PAGE EXCERPT Block Start
Why would you write this? You’re not even fat!
Why would you write this? You’re so fucking fat!
Why would you write this? You just look normal to me.
Hey, maybe you’re not skinny, but I’d fuckin’ fuck you.
Where do I sign up to be your very grateful bride? Please, let me pay for the ring myself.
How much do you weigh? I need to know so that I can decide for myself if you fit whatever category I have determined is the category of human permitted to pen such an essay or to exist on the planet.
I weight 5 pounds six ounces.
I think you are brave.
I think I am honest, at least to an extent. I do not think I am brave, at least not in the context of my writing here, but I am happy that you do. I am very pretty, so photographs like these do not in and of themselves make me brave. They make me vain, perhaps. Confident. Call it what you will. “Brave” is one of the nicer terms.
I think that our young people who stand up against racism and sexism and class warfare are brave. To that end, let’s celebrate Black Lives Matter. They are doing vital, important, lifesaving stuff in this world. I think that people who relentlessly work for better mental healthcare in the United States and abroad are brave. To that end, let’s celebrate Project UROK. They are doing the work.
However, as your archetypal drunk stepmother, I am at least cute. (I am neither drunk nor a stepmother.)
Somebody said a mean thing about you and I totally don’t agree with it so here, let me show it to you.
PAGE EXCERPT Block End
SUPPLIED DATA Block Start
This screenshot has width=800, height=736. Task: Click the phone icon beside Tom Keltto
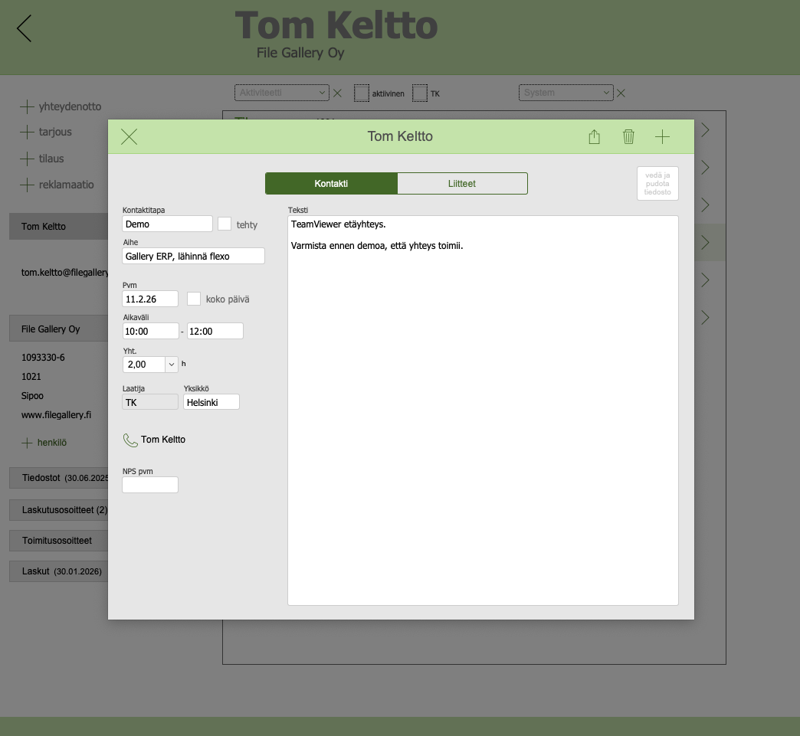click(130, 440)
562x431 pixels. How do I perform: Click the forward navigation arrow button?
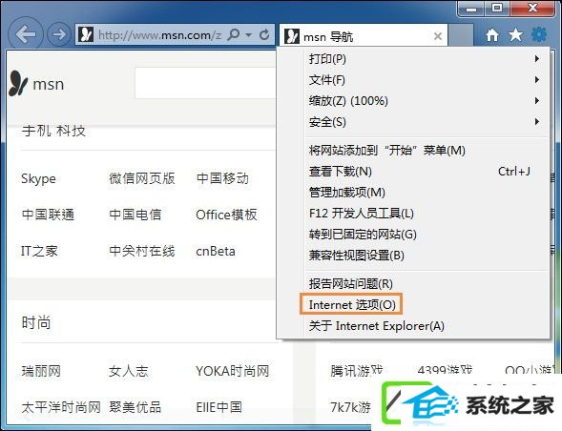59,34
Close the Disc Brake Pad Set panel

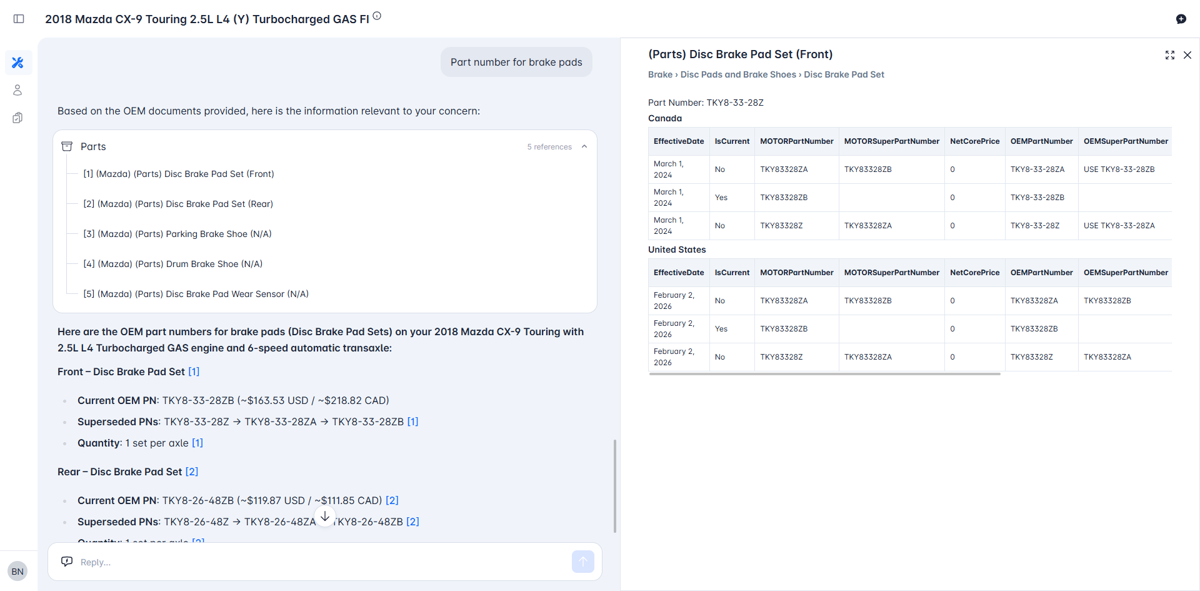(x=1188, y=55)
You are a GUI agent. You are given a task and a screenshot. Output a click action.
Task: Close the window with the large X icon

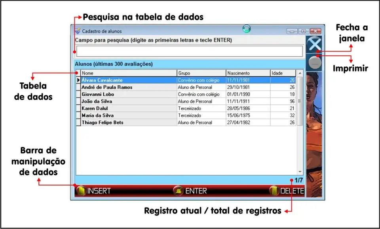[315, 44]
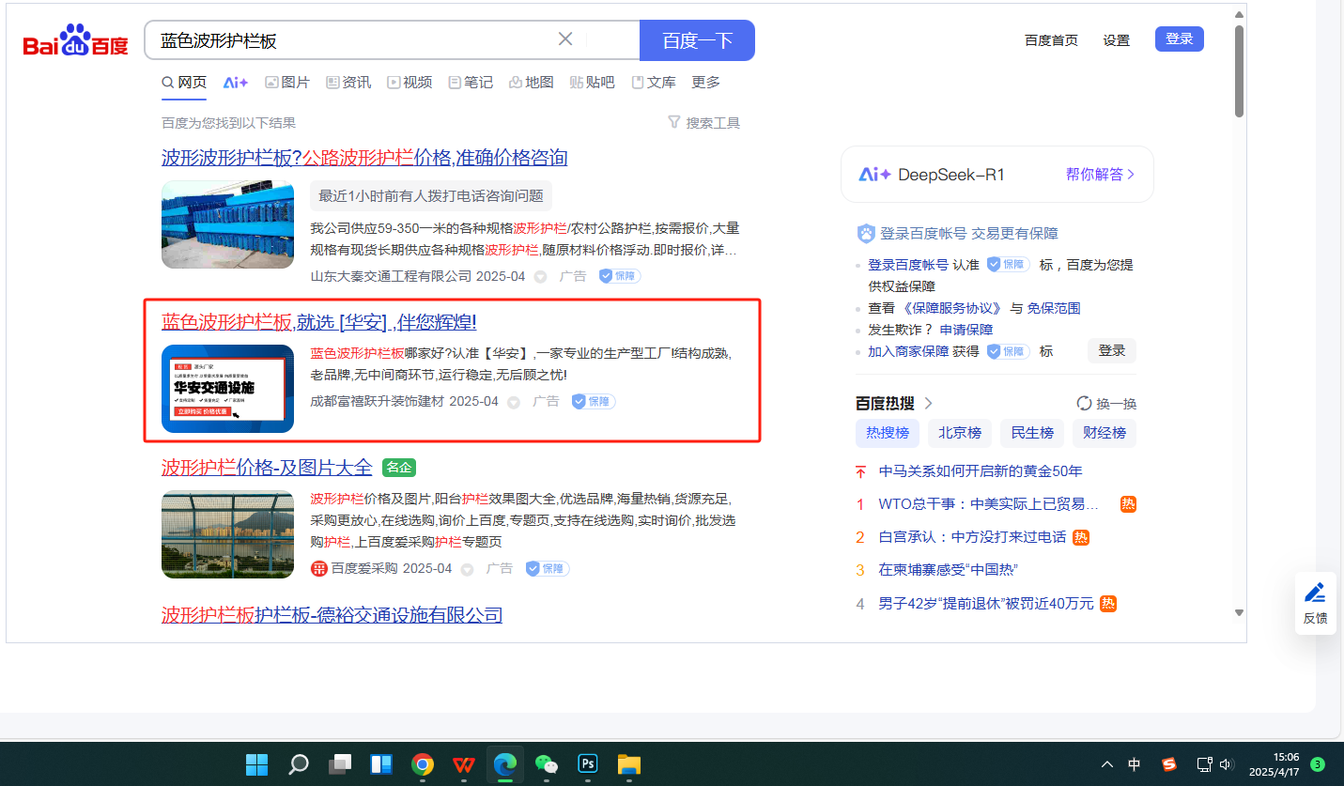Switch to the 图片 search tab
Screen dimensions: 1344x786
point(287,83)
SUPPLIED DATA Block End
§ **WHAT TO DO**:
A) According to the page excerpt, why doesn't the writer think the photographs show bravery? Answer in one to three sentences.
B) Retype the page excerpt starting with "I think that our" and going on through "nor a stepmother.)".
C) Do these statements agree with the page excerpt? (i) The writer is a stepmother. (ii) The writer calls "brave" one of the nicer terms. (iii) The writer suggests celebrating Project UROK. Answer yes or no for each, and quote the words from the page excerpt that decide it.
The recorded data lines aren't needed for any of this.

§ **ANSWERS TO THE EXERCISE**:
A) The writer says being very pretty means photographs like these do not in and of themselves make the writer brave. Instead, they make the writer vain, perhaps, or confident.

B)
I think that our young people who stand up against racism and sexism and class warfare are brave. To that end, let’s celebrate Black Lives Matter. They are doing vital, important, lifesaving stuff in this world. I think that people who relentlessly work for better mental healthcare in the United States and abroad are brave. To that end, let’s celebrate Project UROK. They are doing the work.
However, as your archetypal drunk stepmother, I am at least cute. (I am neither drunk nor a stepmother.)

C)
(i) No: "(I am neither drunk nor a stepmother.)"
(ii) Yes: "“Brave” is one of the nicer terms."
(iii) Yes: "To that end, let’s celebrate Project UROK."